Domain name and shame tactics

The Domain Name System (DNS) is the Internet’s phone book, allowing people to remember, for example, rather than an IP address. Indeed, the creation of this vast look-up table contributed hugely towards the widespread adoption of the Internet outside its original circle of academic users and enthusiasts.

But that well-ordered world was thrown into confusion last month when a vulnerability that opened up the possibility of outsiders gaining control over parts of the DNS phone book came to light at the notorious Black Hat security conference in Las Vegas.

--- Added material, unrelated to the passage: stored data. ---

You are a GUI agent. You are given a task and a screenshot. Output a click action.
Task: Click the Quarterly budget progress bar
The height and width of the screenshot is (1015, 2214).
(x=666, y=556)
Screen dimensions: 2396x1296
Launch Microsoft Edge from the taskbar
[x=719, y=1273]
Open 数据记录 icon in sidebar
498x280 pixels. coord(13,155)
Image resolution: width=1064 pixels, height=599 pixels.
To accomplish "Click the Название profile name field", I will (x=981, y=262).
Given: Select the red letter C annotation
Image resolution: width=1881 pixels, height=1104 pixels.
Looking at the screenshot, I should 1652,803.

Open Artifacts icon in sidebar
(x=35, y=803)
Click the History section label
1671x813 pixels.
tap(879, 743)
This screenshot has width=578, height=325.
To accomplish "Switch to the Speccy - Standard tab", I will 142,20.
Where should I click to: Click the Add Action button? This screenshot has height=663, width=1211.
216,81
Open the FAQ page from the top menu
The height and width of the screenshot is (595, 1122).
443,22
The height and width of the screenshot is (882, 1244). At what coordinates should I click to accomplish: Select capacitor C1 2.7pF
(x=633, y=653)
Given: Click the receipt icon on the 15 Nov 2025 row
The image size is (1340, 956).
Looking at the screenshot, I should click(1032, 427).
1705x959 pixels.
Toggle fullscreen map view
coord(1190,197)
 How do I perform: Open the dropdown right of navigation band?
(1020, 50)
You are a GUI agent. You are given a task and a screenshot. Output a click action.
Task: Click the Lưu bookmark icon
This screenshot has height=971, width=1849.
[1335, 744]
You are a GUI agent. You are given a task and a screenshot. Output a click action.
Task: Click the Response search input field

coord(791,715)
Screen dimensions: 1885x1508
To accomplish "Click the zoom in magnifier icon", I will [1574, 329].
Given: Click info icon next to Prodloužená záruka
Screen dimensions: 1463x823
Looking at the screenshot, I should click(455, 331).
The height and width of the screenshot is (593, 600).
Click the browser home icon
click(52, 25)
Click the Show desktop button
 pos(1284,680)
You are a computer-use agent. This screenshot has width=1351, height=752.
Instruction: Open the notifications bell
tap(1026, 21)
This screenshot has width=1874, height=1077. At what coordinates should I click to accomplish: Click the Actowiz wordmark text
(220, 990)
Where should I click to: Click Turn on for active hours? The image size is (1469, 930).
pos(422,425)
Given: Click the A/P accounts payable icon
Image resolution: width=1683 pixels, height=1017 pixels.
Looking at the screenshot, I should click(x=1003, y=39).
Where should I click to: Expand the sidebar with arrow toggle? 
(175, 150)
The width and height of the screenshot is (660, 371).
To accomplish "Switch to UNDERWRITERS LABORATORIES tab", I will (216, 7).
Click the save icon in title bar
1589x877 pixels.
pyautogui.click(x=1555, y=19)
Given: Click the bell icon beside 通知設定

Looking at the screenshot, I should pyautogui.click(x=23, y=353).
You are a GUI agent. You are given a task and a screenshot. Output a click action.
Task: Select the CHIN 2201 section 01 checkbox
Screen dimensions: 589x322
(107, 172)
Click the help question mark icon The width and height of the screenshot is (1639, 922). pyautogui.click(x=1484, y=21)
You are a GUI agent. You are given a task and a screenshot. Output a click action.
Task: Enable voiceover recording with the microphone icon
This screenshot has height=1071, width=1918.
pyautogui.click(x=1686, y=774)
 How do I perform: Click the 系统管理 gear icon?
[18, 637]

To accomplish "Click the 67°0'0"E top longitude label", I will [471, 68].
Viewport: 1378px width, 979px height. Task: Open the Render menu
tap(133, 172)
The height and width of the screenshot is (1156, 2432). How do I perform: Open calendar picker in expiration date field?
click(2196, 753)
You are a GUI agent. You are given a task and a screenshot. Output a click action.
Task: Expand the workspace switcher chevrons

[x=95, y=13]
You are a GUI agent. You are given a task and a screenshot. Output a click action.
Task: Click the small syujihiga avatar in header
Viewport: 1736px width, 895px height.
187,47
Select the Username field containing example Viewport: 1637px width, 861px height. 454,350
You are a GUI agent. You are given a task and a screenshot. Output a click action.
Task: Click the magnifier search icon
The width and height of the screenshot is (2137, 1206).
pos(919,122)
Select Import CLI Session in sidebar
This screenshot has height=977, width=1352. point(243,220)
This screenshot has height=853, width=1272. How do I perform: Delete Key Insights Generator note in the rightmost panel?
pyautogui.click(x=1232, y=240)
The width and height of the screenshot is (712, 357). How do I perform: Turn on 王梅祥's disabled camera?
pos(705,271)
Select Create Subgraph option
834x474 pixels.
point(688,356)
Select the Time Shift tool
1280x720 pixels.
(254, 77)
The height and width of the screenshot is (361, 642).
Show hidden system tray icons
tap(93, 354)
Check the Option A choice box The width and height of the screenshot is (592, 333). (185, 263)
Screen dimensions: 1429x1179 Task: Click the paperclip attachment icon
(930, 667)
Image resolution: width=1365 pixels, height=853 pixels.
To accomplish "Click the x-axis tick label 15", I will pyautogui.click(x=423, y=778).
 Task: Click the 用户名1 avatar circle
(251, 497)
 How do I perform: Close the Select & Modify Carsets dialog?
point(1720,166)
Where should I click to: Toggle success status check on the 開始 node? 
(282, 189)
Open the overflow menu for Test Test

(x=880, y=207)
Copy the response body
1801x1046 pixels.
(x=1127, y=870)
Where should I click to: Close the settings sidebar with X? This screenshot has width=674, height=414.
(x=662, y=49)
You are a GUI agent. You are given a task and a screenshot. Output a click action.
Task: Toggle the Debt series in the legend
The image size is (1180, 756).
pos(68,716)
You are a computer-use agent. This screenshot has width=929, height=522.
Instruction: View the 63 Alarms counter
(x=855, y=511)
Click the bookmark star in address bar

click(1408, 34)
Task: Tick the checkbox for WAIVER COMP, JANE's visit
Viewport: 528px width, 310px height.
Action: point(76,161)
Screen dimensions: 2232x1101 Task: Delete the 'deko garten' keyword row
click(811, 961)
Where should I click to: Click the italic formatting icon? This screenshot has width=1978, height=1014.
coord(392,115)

Dan Kaminsky, director of penetration testing for security services company IOActive who had discovered the vulnerability some weeks earlier, had delayed revealing the specifics until the conference in order to encourage the owners of DNS servers to patch their systems. But when he did, it was standing room only at the conference – even Kaminsky’s grandmother was in the audience.

The vulnerability took advantage of ‘cache poisoning’, whereby a legitimate address in the DNS cache server at an ISP (or a large company) is replaced with a counterfeit address capable of redirecting millions of unsuspecting surfers to rogue sites. Cache servers essentially serve as traffic control, preventing the Internet’s authoritative DNS servers from being overrun with repeat requests.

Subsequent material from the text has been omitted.